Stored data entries
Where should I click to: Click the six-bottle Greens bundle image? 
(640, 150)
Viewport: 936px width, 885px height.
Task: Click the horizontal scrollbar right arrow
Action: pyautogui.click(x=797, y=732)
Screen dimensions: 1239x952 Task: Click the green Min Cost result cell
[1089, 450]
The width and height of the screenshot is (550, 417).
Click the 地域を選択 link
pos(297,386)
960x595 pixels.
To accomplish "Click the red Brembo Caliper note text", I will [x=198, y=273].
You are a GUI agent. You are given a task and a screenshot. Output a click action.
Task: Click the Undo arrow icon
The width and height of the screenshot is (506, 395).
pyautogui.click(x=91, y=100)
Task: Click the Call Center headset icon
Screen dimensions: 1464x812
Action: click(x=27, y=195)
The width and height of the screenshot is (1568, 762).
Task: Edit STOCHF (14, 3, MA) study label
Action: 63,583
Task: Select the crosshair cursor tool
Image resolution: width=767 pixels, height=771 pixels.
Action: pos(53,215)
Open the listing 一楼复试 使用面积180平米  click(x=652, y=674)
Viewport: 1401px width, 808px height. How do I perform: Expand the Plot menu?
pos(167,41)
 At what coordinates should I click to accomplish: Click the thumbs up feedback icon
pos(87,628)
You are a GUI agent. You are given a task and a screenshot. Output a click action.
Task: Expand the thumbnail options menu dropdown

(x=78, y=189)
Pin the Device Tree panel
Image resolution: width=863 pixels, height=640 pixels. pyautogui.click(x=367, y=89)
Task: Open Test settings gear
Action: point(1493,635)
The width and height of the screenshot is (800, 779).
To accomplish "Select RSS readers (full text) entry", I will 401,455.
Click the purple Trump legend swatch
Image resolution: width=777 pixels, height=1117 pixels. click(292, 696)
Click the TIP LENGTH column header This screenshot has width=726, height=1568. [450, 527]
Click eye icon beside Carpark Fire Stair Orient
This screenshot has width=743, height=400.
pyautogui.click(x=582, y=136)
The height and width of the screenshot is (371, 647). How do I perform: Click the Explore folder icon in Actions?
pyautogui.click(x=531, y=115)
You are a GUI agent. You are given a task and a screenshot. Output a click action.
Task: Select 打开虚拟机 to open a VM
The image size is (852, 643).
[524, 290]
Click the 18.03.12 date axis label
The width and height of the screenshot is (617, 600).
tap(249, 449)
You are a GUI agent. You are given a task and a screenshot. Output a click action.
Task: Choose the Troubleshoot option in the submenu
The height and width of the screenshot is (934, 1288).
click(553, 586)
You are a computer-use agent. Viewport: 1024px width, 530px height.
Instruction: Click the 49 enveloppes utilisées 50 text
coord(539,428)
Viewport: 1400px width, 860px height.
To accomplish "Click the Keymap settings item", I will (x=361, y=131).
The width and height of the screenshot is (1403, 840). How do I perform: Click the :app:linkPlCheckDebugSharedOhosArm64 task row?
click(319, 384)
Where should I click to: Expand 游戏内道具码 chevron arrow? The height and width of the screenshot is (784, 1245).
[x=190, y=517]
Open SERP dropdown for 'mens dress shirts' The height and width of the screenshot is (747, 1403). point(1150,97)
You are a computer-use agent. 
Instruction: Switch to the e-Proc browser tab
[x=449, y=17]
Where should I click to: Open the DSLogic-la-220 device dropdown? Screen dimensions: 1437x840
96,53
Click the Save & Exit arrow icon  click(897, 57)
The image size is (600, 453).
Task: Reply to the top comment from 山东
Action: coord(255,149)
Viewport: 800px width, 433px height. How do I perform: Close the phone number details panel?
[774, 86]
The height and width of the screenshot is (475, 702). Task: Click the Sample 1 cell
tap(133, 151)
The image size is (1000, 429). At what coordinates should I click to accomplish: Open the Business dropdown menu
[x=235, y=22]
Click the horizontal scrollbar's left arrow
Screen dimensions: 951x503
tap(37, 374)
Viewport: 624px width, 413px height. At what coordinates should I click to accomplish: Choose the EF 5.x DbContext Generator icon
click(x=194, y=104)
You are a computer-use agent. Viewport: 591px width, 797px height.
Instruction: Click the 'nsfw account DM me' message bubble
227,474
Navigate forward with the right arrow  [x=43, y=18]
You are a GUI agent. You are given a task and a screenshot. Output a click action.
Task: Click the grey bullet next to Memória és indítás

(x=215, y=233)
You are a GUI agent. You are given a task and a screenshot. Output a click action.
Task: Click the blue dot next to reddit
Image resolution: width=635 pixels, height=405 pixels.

_TASK DIRECTIONS:_ Look above for the line with "960x595 pixels."; retype exactly that line, every line after it up to the line with "Task: Click the Call Center headset icon", and that line too, nothing else.

_SOLUTION FOR THIS TASK:_
960x595 pixels.
To accomplish "Click the red Brembo Caliper note text", I will [x=198, y=273].
You are a GUI agent. You are given a task and a screenshot. Output a click action.
Task: Click the Undo arrow icon
The width and height of the screenshot is (506, 395).
pyautogui.click(x=91, y=100)
Task: Click the Call Center headset icon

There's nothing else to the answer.